» **Problem to work on**
Find the string "agent" in the listing and report every line that has it.

» **Supplied material**
>>>
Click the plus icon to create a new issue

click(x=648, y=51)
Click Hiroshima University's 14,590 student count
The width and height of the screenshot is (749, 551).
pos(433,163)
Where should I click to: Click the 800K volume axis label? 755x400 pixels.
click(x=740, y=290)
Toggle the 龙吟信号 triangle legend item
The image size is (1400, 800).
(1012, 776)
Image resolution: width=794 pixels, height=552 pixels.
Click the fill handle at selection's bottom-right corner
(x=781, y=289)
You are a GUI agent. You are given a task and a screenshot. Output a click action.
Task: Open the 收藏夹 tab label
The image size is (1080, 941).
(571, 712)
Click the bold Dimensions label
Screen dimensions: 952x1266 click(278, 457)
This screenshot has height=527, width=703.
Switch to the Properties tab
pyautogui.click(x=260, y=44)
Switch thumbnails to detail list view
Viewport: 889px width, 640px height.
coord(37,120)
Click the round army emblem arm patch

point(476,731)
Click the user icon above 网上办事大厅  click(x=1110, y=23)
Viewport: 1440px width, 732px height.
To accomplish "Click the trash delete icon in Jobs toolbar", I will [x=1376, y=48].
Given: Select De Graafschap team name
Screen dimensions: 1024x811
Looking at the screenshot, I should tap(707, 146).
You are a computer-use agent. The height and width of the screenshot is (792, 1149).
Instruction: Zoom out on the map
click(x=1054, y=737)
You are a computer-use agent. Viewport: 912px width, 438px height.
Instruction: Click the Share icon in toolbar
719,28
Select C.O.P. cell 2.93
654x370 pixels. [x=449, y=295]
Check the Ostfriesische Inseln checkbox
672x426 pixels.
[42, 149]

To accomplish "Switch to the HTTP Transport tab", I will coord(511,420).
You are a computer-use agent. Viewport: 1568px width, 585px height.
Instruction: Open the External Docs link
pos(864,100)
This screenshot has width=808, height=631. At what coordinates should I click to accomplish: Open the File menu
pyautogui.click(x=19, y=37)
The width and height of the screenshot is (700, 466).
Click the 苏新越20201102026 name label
<<<
» **Your solution**
You are a GUI agent. You are given a task and a screenshot. Output a click action.
You are a computer-use agent. The height and width of the screenshot is (792, 1149).
You are a computer-use agent. Viewport: 912px width, 438px height.
You are a computer-use agent. Viewport: 1568px width, 585px height.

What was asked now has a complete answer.